Jerick McKinnon, RB - McKinnon was a consensus third-rounder in last year's fantasy drafts before a torn ACL ended his debut season with the 49ers before it even began. Since then, we learned that Kyle Shanahan's rushing attack is as potent as ever, with Matt Breida, Jeff Wilson, Raheem Mostert, and even Alfred Morris being worthy of fantasy starts at times in 2018. The problem for McKinnon is that Breida showed enough to make Shanahan state his desire to use both backs next season, lowering McKinnon's fantasy ceiling to more of a fringe RB2.

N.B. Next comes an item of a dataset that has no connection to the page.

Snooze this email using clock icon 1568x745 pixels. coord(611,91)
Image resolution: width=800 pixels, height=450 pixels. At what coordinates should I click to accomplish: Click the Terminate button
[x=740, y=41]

Tyler Lockett, WR - It's hard to put Lockett on this list after he had an unbelievable year that resulted in 57 receptions, 965 yards, and 10 touchdowns. However, the reason it's unbelievable is that Lockett's targets didn't change much from his previous three NFL seasons, yet his production rose dramatically - 300 yards and four touchdowns above his former career bests. He was also playing with Doug Baldwin functioning at less than 100 percent for most of the year, which will likely not be the case in 2019. The talent is there, but unless the targets go up, regression will come for him.
Ronald Jones, RB - We don't need to spend much time on this one since I warned you about Jones last year. When rookies hit the practice field you begin to get a sense of what they can offer their new team, and for Jones, that wasn't much. He failed to beat out Peyton Barber for the starting job, and Jones' subpar receiving skills prevented him from serving as the passing-down option before injuries sealed his fate as a first-year bust. Even so, many fantasy owners will talk themselves into Jones as a rebound candidate under a new coaching staff. Let's hope the Bucs bring in a true starter to avoid another letdown.
Jordan Reed, TE - You would have thought Reed had a monster year if you knew he made it through 13 games. Instead, he posted top-12 fantasy numbers in just three of those contests before ending his season a few weeks early in a familiar spot on the injured reserve. A long injury history coupled with uncertainty at quarterback sets up Reed for another disappointing campaign.